Graeme Swann Cheeky Chappie Award
Before signing for Worcestershire, Adrian Shankar, a Cambridge law graduate who'd flunked out at Lancashire, pulled off what is almost certainly a unique hat-trick: hell, if you're going to lie about your age and career record, you might as well go the whole hog and fabricate a glowing reference from a former coach. A career in politics awaits.

Jagmohan Dalmiya Exterminate-The-Draw Award (shared 18 ways)
Just two Wisdens ago, the ever-vigilant Neville Scott noted that a lousy 44% of Championship fixtures in 2009 had produced a definite result, the worst in 17 summers of full four-day warfare.

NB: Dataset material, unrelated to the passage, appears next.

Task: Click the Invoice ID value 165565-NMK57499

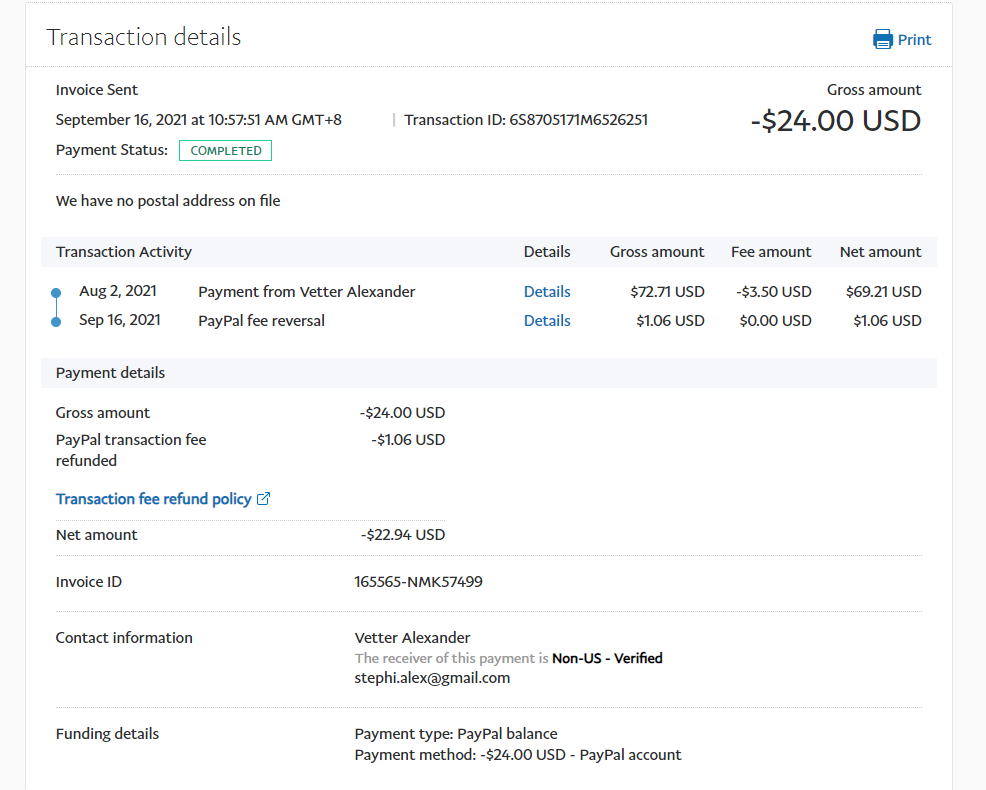Action: 418,582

Thanks in part to the draw having been devalued, in part to the silencing of the heavy roller, in part to some first-day greentops, and in part to a dry start - albeit not to a horribly soggy middle - the 2011 season yielded just 18 draws in Division 1 compared with 29, 43 and 38 over the previous three. Across both tiers, there were 103 decisive results in 144 games - 71.5%, easily a modern record. Meanwhile the Test XI have clearly lost the ability to block for a draw. Where are my Monty and my Onions? Something Must Be Done.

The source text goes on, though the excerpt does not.